§ **What the exercise asks**: Render every line of the records below as a numbered list, omitting blank lines and the pictures.

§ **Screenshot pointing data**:

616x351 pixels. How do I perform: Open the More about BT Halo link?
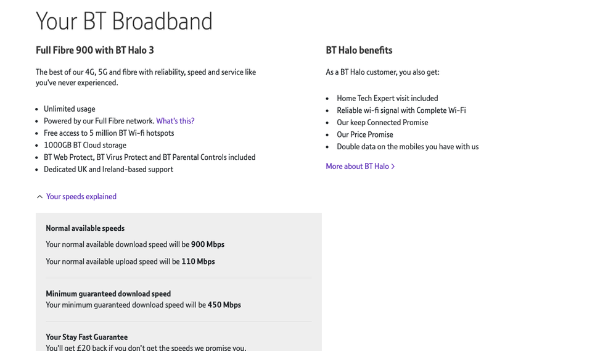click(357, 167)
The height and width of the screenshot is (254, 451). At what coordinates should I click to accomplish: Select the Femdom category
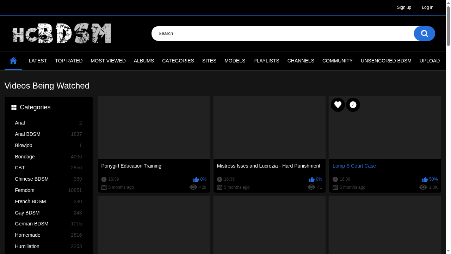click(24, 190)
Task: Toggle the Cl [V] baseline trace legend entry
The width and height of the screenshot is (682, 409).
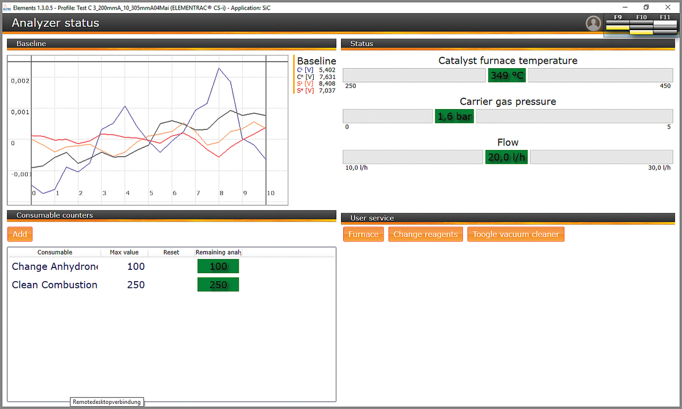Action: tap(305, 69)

§ **Answer below**:
1. 616x351 pixels. How do I perform: Open the More about BT Halo link?
2. click(357, 167)
3. The height and width of the screenshot is (254, 451). At what coordinates should I click to accomplish: Select the Femdom category
4. click(24, 190)
5. Task: Toggle the Cl [V] baseline trace legend entry
6. The width and height of the screenshot is (682, 409).
7. Action: tap(305, 69)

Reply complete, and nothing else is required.